The ability to make genuine connections with potential customers and persistence are fundamental aspects of the cold calling strategy. 

If you want to generate leads quicker, you need to cut to the chase and pick up the phone. It’s timesaving, removes guesswork, and you won’t have to wait around for feedback.

Best practices include:

  • Research your leads. They aren’t just names and numbers. Nay, they represent organizations that may or may not need your services. Research the contact and their organization for insights into the best ways to approach them and build connections.
  • Stay up to date. Are you aware of shifting trends and developments that affect your prospect’s industry? How do these factors impact the prospect and more importantly, can your solutions bring relief? Your knowledge may be your differentiator.
  • Create a script. Polish up on your intro, organize key points and statistics and prepare for objections. Practice your conversation to help you internalize your points and converse naturally.
  • Work with an agency. Hiring an in-house team can take a toll on your resources. They will need training, proper setup, and time to build up their skill.
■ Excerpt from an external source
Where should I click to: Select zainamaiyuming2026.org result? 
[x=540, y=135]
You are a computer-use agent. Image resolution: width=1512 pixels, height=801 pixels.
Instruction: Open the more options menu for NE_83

A professional agency already has a team in place to handle your needs.
  1. Optimize Landing Pages

These are standalone pages on your website whose sole purpose is driving conversions. 

People come to this page through marketing promotions, online ads, search engine results and links in marketing emails. Landing pages use compelling copy, visuals, and social proof to nudge the visitor to share their contact details. 

Depending on your organization, the reward for sharing contact info may include access to a resource (ebook, whitepaper, etc), subscription to an email newsletter, free consultation, or free quotation.

If you want your page to generate more leads consider:

  • Paying attention to the design. Understandable designs with easy-to-follow layouts that feature theme-specific colors may help attract visitors. Space your content properly and embolden titles and CTAs to catch attention.
  • Offering limited offers. Whether it’s free consultations, industry research or free trials, putting a time cap may inspire site visitors to snatch them up quickly. This fear of missing out ensures you capture leads faster.
  • Using high-quality forms. This is the form that appears when your visitor clicks the CTA button on your landing page. Share your value proposition. Ask for minimum information and where possible, use check boxes to make completion breezy.
  • Doing A/B Testing. Experiment with two versions of your landing page that vary in design or content and questions. Send half your leads to one page the other half to the other and analyze how they interact with the pages. It will help you gauge which one converts best.
  1. Give Your Audience Something

Free lunch and lead generation can’t sit at the same table. Because smart marketers know that giving away something may help cultivate goodwill among audiences. 

Attaching a fill-out form to a good freebie helps generate leads, opening up a whole new list of potential customers.

Examples of free stuff you can offer include

  • Free interactive tools. If your target industry relies on formulas and calculators, create tools that automate the calculations to make their work easier. The same goes for those that deal in simulators or product builders.
  • Free consultations. Use simple booking tools to encourage leads to schedule calls with your team. The advice you provide may help instill confidence in your capability and encourage the leads to sign up for your services.
  • Free trials or samples. Allowing potential customers to test your offerings lets them see the value they can derive from them. You can even offer limited time access to higher-tier (paid) versions to entice them to go for the upgrade.